The reference product is a monoclonal anti-angiogenic antibody fragment (Fab) that has been approved to treat the “wet” type of age-related macular degeneration, a common form of age-related vision loss. Worldwide, at least 25 to 30 million people are affected by age-related macular degeneration. The launch of a biosimilar Ranibizumab can increase market competition, reduce cost and expand patient access with proven analytical and clinical similarity to the original product.
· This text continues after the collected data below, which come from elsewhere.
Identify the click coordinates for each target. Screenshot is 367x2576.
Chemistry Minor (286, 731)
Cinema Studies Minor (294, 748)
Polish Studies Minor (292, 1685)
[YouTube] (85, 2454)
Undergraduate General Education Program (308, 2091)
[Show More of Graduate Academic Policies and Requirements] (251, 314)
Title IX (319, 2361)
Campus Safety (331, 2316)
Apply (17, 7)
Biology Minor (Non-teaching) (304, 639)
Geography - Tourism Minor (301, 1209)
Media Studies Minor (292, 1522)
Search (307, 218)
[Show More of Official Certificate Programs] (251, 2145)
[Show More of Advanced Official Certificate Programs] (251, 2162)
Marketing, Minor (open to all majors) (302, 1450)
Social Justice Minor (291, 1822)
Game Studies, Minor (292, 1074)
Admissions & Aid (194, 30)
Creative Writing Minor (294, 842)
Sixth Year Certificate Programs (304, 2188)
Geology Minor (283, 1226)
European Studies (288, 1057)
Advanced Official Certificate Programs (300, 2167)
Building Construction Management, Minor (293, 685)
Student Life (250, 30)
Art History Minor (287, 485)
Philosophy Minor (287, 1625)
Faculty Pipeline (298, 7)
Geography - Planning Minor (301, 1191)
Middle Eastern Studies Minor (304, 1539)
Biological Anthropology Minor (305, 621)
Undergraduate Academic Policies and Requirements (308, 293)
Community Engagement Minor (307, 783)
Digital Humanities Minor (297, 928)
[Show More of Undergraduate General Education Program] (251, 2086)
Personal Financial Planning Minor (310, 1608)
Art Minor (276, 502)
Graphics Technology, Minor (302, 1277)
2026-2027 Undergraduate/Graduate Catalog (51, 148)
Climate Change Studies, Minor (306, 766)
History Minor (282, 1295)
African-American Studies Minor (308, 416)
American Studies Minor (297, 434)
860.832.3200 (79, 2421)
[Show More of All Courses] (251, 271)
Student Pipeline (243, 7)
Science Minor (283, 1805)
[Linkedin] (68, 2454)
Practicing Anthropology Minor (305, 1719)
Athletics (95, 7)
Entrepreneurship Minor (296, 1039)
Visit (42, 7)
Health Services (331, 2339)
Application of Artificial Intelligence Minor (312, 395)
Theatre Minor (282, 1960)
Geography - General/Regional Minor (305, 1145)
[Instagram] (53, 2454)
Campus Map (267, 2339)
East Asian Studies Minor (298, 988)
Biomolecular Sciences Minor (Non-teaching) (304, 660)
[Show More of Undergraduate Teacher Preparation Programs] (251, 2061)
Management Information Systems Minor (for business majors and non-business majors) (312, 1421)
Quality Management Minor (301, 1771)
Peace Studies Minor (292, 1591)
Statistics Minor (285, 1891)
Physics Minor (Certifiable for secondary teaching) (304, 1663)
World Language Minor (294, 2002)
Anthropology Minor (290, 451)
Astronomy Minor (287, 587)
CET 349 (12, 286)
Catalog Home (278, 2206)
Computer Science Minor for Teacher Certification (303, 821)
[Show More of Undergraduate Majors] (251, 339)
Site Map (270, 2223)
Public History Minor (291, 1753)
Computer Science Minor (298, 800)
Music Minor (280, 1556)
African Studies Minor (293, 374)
This agreement with Teva complements an existing agreement concluded with Coherus BioSciences, Inc. for commercialisation in the United States.
Dr Joerg Windisch, CEO of the Polpharma Biologics Group, commented on the achievements of the joint venture: “This is a huge milestone for the progression of a life changing therapeutic. We are proud the development program has been successfully completed, and that, through this agreement, more patients will gain access to highly effective treatments for vision loss including for age-related macular degeneration. This is another demonstration of our passion for providing safe and effective medicines to patients.”